Tambores de guerra (si se permite el plano denotativo) llevan sonando
meses y meses. La guerra se
ha desatado en muchos puntos del planeta. Curiosamente, ahora no la llaman
guerra, la llaman ‘operación’. Operación es una palabra que vale lo mismo para
un roto que para un descosido. Parece mentira la amplitud semántica que puede
desarrollar un término cuando al personal le da por utilizarlo. Operación
Salida, inicio de vacaciones. Operación Regreso, 46 muertos.

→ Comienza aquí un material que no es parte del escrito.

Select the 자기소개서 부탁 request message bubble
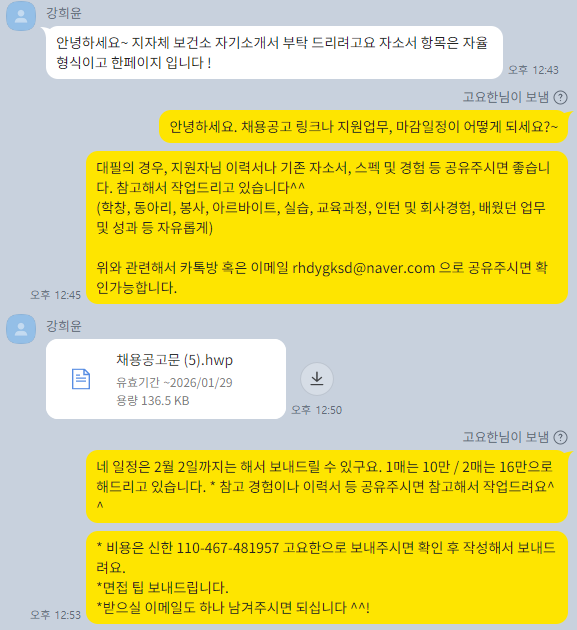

Operación Mediadora, para paliar hipócritamente la guerra entre
judíos y palestinos. Así que ahora no la llaman guerra, la llaman operación.

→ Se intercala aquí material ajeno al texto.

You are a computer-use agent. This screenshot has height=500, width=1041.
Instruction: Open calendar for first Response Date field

Operación Irak, nuevo punto de mira antiterrorista (¿detrás del petróleo, quizá?). ¿Qué horrorosa enfermedad, qué
fiebre bélica impulsa a enfrentar al hombre contra el hombre, a matar? El
agujero de ozono, la contaminación de las aguas, la deforestación de los
bosques, el cáncer, el ébola, no dejan de ser minucias amenazadoras para el ser
humano en comparación con este ansia de matar que obsesiona a los gobernantes.
Hay quien asegura que todo es una gigantesca comedia, cuyo actor protagonista
es Washington (Reino Unido, Alemania, Francia, España, China) con una trama obscenamente principal: la venta de armas y el
enriquecimiento de los más ricos. La obscenidad de estos tambores de guerra es aterradora. Sin embargo, es sumamente fácil que los tambores dejen de sonar: si los países citados dejaran de fabricar armas, y de venderlas, se acabarían las guerras. Cosa fácil, pero irrealizable. Si se acabase con el tráfico de armas y se destruyesen las fábricas de armamento pesado y sofisticado, bajaría el dolar, el euro, el yen y el yuan, lo que equivaldría al hundimiento de las grandes potencias económicas. Y los ricos no pueden dejar de serlo.